**WRITTEN INSTRUCTION:**
Convert every line of the rows below, skipping blank lines, into a Markdown table with the columns No. and Line, numbering the lines in order.

**RECORD EXTRACTS:**
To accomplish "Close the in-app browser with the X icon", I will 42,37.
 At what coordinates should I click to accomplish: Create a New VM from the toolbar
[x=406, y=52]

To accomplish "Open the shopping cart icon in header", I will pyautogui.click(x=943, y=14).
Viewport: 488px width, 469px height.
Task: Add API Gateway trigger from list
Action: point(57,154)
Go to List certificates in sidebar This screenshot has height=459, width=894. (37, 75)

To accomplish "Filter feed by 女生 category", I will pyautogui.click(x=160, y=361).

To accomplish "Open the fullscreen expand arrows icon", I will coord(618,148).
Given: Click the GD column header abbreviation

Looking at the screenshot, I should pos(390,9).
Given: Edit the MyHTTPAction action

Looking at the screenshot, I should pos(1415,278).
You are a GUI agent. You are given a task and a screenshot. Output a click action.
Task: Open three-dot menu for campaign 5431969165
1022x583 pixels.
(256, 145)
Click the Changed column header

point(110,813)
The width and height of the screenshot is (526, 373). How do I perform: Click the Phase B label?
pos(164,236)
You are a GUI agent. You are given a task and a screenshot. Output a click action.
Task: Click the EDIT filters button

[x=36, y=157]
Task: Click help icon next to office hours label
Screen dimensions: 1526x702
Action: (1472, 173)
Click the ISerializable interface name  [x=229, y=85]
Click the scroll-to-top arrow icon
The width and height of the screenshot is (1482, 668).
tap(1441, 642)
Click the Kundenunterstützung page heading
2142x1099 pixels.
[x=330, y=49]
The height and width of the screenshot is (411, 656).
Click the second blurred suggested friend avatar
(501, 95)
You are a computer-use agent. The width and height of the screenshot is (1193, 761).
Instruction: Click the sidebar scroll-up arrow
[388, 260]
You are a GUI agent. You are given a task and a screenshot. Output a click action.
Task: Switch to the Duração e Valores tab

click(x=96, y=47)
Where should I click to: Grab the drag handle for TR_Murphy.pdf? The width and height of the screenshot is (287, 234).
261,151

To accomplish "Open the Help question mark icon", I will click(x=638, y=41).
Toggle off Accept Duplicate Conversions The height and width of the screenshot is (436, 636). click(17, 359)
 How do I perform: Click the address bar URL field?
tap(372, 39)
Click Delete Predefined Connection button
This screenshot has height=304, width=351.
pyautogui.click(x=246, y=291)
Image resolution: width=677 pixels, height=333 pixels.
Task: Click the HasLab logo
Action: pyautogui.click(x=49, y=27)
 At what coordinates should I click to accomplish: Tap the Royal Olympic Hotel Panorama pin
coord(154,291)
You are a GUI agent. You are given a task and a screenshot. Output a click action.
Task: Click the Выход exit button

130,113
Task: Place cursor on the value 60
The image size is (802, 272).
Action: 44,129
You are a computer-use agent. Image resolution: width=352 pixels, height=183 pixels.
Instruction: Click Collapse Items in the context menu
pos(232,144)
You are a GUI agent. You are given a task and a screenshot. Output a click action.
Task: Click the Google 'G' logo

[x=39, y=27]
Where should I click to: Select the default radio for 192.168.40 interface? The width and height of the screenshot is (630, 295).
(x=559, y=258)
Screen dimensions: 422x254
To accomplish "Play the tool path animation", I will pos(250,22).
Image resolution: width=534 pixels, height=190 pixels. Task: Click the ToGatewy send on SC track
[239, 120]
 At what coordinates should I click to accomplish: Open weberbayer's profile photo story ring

**THE COMPLETED TASK:**
| No. | Line |
|---|---|
| 1 | To accomplish "Close the in-app browser with the X icon", I will 42,37. |
| 2 |  At what coordinates should I click to accomplish: Create a New VM from the toolbar |
| 3 | [x=406, y=52] |
| 4 | To accomplish "Open the shopping cart icon in header", I will pyautogui.click(x=943, y=14). |
| 5 | Viewport: 488px width, 469px height. |
| 6 | Task: Add API Gateway trigger from list |
| 7 | Action: point(57,154) |
| 8 | Go to List certificates in sidebar This screenshot has height=459, width=894. (37, 75) |
| 9 | To accomplish "Filter feed by 女生 category", I will pyautogui.click(x=160, y=361). |
| 10 | To accomplish "Open the fullscreen expand arrows icon", I will coord(618,148). |
| 11 | Given: Click the GD column header abbreviation |
| 12 | Looking at the screenshot, I should pos(390,9). |
| 13 | Given: Edit the MyHTTPAction action |
| 14 | Looking at the screenshot, I should pos(1415,278). |
| 15 | You are a GUI agent. You are given a task and a screenshot. Output a click action. |
| 16 | Task: Open three-dot menu for campaign 5431969165 |
| 17 | 1022x583 pixels. |
| 18 | (256, 145) |
| 19 | Click the Changed column header |
| 20 | point(110,813) |
| 21 | The width and height of the screenshot is (526, 373). How do I perform: Click the Phase B label? |
| 22 | pos(164,236) |
| 23 | You are a GUI agent. You are given a task and a screenshot. Output a click action. |
| 24 | Task: Click the EDIT filters button |
| 25 | [x=36, y=157] |
| 26 | Task: Click help icon next to office hours label |
| 27 | Screen dimensions: 1526x702 |
| 28 | Action: (1472, 173) |
| 29 | Click the ISerializable interface name  [x=229, y=85] |
| 30 | Click the scroll-to-top arrow icon |
| 31 | The width and height of the screenshot is (1482, 668). |
| 32 | tap(1441, 642) |
| 33 | Click the Kundenunterstützung page heading |
| 34 | 2142x1099 pixels. |
| 35 | [x=330, y=49] |
| 36 | The height and width of the screenshot is (411, 656). |
| 37 | Click the second blurred suggested friend avatar |
| 38 | (501, 95) |
| 39 | You are a computer-use agent. The width and height of the screenshot is (1193, 761). |
| 40 | Instruction: Click the sidebar scroll-up arrow |
| 41 | [388, 260] |
| 42 | You are a GUI agent. You are given a task and a screenshot. Output a click action. |
| 43 | Task: Switch to the Duração e Valores tab |
| 44 | click(x=96, y=47) |
| 45 | Where should I click to: Grab the drag handle for TR_Murphy.pdf? The width and height of the screenshot is (287, 234). |
| 46 | 261,151 |
| 47 | To accomplish "Open the Help question mark icon", I will click(x=638, y=41). |
| 48 | Toggle off Accept Duplicate Conversions The height and width of the screenshot is (436, 636). click(17, 359) |
| 49 |  How do I perform: Click the address bar URL field? |
| 50 | tap(372, 39) |
| 51 | Click Delete Predefined Connection button |
| 52 | This screenshot has height=304, width=351. |
| 53 | pyautogui.click(x=246, y=291) |
| 54 | Image resolution: width=677 pixels, height=333 pixels. |
| 55 | Task: Click the HasLab logo |
| 56 | Action: pyautogui.click(x=49, y=27) |
| 57 |  At what coordinates should I click to accomplish: Tap the Royal Olympic Hotel Panorama pin |
| 58 | coord(154,291) |
| 59 | You are a GUI agent. You are given a task and a screenshot. Output a click action. |
| 60 | Task: Click the Выход exit button |
| 61 | 130,113 |
| 62 | Task: Place cursor on the value 60 |
| 63 | The image size is (802, 272). |
| 64 | Action: 44,129 |
| 65 | You are a computer-use agent. Image resolution: width=352 pixels, height=183 pixels. |
| 66 | Instruction: Click Collapse Items in the context menu |
| 67 | pos(232,144) |
| 68 | You are a GUI agent. You are given a task and a screenshot. Output a click action. |
| 69 | Task: Click the Google 'G' logo |
| 70 | [x=39, y=27] |
| 71 | Where should I click to: Select the default radio for 192.168.40 interface? The width and height of the screenshot is (630, 295). |
| 72 | (x=559, y=258) |
| 73 | Screen dimensions: 422x254 |
| 74 | To accomplish "Play the tool path animation", I will pos(250,22). |
| 75 | Image resolution: width=534 pixels, height=190 pixels. Task: Click the ToGatewy send on SC track |
| 76 | [239, 120] |
| 77 |  At what coordinates should I click to accomplish: Open weberbayer's profile photo story ring |